# [Required action]
Every record must be repeated precisely as it stands.

Source records

• • • • • • •

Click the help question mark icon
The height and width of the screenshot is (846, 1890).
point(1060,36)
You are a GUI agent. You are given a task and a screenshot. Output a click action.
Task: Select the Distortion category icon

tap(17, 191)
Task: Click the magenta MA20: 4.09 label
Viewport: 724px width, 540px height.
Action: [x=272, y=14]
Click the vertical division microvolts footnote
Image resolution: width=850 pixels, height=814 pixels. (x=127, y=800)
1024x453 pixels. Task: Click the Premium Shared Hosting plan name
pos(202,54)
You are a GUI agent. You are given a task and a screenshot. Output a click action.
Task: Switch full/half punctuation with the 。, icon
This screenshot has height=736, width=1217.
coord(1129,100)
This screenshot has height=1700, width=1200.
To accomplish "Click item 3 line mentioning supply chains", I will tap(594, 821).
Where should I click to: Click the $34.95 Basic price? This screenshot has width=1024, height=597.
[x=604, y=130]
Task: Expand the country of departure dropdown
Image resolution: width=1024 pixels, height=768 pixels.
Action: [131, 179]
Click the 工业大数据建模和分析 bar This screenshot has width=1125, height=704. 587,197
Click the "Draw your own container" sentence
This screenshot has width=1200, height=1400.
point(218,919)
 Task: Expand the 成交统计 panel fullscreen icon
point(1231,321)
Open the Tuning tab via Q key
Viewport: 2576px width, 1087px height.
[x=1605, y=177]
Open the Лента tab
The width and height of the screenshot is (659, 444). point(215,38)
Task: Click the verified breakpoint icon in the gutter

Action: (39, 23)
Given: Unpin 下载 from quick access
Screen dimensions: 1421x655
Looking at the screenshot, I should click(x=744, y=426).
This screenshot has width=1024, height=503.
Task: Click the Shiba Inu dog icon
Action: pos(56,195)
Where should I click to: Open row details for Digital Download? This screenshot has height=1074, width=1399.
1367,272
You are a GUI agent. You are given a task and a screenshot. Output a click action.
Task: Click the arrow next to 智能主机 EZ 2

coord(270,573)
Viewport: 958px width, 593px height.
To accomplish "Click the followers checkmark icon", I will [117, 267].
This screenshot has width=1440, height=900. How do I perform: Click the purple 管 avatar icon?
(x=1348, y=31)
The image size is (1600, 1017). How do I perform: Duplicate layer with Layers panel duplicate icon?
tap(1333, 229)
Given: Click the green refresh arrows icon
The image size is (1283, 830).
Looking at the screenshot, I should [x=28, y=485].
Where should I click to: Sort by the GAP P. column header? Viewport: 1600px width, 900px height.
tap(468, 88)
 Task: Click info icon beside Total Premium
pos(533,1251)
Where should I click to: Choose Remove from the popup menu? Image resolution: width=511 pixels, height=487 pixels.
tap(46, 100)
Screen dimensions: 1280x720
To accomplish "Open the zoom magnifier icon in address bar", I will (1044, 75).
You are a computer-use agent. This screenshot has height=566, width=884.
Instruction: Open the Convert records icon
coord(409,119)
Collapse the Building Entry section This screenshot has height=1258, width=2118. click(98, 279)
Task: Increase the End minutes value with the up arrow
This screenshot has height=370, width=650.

• • • • • • •

# [Finished exercise]
Click the help question mark icon
The height and width of the screenshot is (846, 1890).
point(1060,36)
You are a GUI agent. You are given a task and a screenshot. Output a click action.
Task: Select the Distortion category icon

tap(17, 191)
Task: Click the magenta MA20: 4.09 label
Viewport: 724px width, 540px height.
Action: [x=272, y=14]
Click the vertical division microvolts footnote
Image resolution: width=850 pixels, height=814 pixels. (x=127, y=800)
1024x453 pixels. Task: Click the Premium Shared Hosting plan name
pos(202,54)
You are a GUI agent. You are given a task and a screenshot. Output a click action.
Task: Switch full/half punctuation with the 。, icon
This screenshot has height=736, width=1217.
coord(1129,100)
This screenshot has height=1700, width=1200.
To accomplish "Click item 3 line mentioning supply chains", I will tap(594, 821).
Where should I click to: Click the $34.95 Basic price? This screenshot has width=1024, height=597.
[x=604, y=130]
Task: Expand the country of departure dropdown
Image resolution: width=1024 pixels, height=768 pixels.
Action: [131, 179]
Click the 工业大数据建模和分析 bar This screenshot has width=1125, height=704. 587,197
Click the "Draw your own container" sentence
This screenshot has width=1200, height=1400.
point(218,919)
 Task: Expand the 成交统计 panel fullscreen icon
point(1231,321)
Open the Tuning tab via Q key
Viewport: 2576px width, 1087px height.
[x=1605, y=177]
Open the Лента tab
The width and height of the screenshot is (659, 444). point(215,38)
Task: Click the verified breakpoint icon in the gutter

Action: (39, 23)
Given: Unpin 下载 from quick access
Screen dimensions: 1421x655
Looking at the screenshot, I should click(x=744, y=426).
This screenshot has width=1024, height=503.
Task: Click the Shiba Inu dog icon
Action: pos(56,195)
Where should I click to: Open row details for Digital Download? This screenshot has height=1074, width=1399.
1367,272
You are a GUI agent. You are given a task and a screenshot. Output a click action.
Task: Click the arrow next to 智能主机 EZ 2

coord(270,573)
Viewport: 958px width, 593px height.
To accomplish "Click the followers checkmark icon", I will [117, 267].
This screenshot has width=1440, height=900. How do I perform: Click the purple 管 avatar icon?
(x=1348, y=31)
The image size is (1600, 1017). How do I perform: Duplicate layer with Layers panel duplicate icon?
tap(1333, 229)
Given: Click the green refresh arrows icon
The image size is (1283, 830).
Looking at the screenshot, I should [x=28, y=485].
Where should I click to: Sort by the GAP P. column header? Viewport: 1600px width, 900px height.
tap(468, 88)
 Task: Click info icon beside Total Premium
pos(533,1251)
Where should I click to: Choose Remove from the popup menu? Image resolution: width=511 pixels, height=487 pixels.
tap(46, 100)
Screen dimensions: 1280x720
To accomplish "Open the zoom magnifier icon in address bar", I will (1044, 75).
You are a computer-use agent. This screenshot has height=566, width=884.
Instruction: Open the Convert records icon
coord(409,119)
Collapse the Building Entry section This screenshot has height=1258, width=2118. click(98, 279)
Task: Increase the End minutes value with the up arrow
This screenshot has height=370, width=650.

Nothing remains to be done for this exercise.